"His style is said to be French-like". "Fresh and intimate". His brilliantly composed still-lifes are extremely attractive because of their easiness, the elegance of the drawing, the warm, sonoric poetics of the light colours". - They are just the most general statements about Géza Bornemisza's French-style art by the contemporary press, and by the art historians who dealt with his art. Ernő Kállai mentioned him among the rare exceptions (together with Béla Czóbel and László Medgyes) who could preserve the vivid sensuousness of the decorative plane-painting, after getting out of the milieu of the French painting. So, when we deal with the Still-life with a statue, in the studio, we cannot disregard the great adventure of Géza Bornemisza's life, the years spent in Matisse's studio.
Bornemisza's studies stated at the Nagybánya artists' colony, where he was Thorma's favourite student, in 1902. In 1903 he went to Paris, to attend the Julian School. But the dry academic studies did not suit his personality, so he spent the winter in Florence. In 1905 he returned to Paris, to Delecleuse's private school, where he met Leon Stein, the famous American collector, and through him Matisse and Picasso. In 1906 Matisse opened his free school at Rue de Sevres, where Csaba Perlrott and Géza Bornemisza are among his twelve students. Bornemisza recalls these years with these words: "I remember well the feverish work we did in that small circle at that time. 14 and 17 Cité Falguiere could tell a lot about it. Today they are legendary times for me. We knew Matisse, Picasso, Rousseau personally, we went together to Matisse's school. Every artistic issues were argued there.
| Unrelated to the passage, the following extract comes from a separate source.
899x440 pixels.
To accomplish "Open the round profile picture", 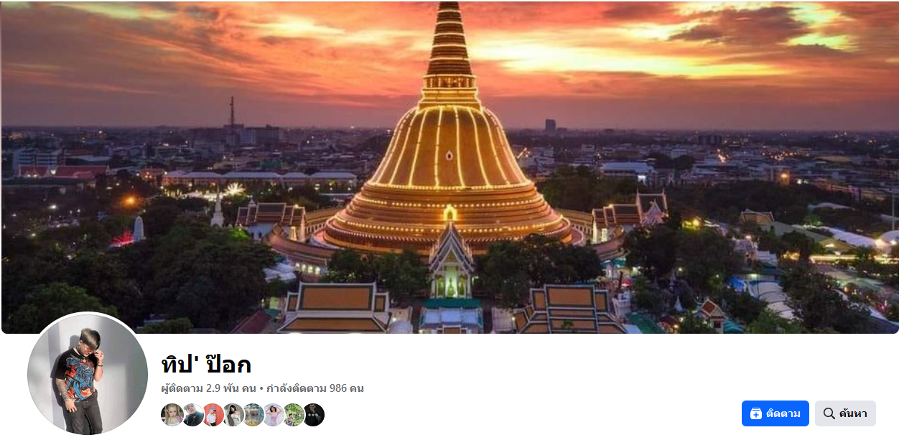I will tap(88, 374).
Studies, which were valued once from the point of view of colours, then from the pint of view of forms, drawing croquis, models at home, landscapes or still-lifes day by day." Leaving Nagybánya, he was immediately faced with the most up-to-date movements of contemporary art.
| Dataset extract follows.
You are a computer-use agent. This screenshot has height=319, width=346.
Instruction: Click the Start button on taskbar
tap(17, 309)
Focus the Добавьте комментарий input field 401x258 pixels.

The topic of this painting is a corral-red female torso standing in a contra-post. Bornemisza often used statues on his still-lifes, often from different cultures. We can see the objects (the statue, the vase, the blue china lamp, and the shell-formed bowl) from a raised perspective. This perspective is covered with the optical game with the orange stripes of the poison-green tablecloth. But the decorative intention does not hide the essence. He learned the ecstatically strong, lively use of colours, reduced to the plane-surface from the fauves, and this deep knowledge appears on his paintings of the 1910's. Matisse, the Master wrote these words about Bornemisza:
"I confirm, that Géza Bornemisza - who worked in my studio as my student, this year and last year -, was outstanding with the seriousness of his works, and with his talent.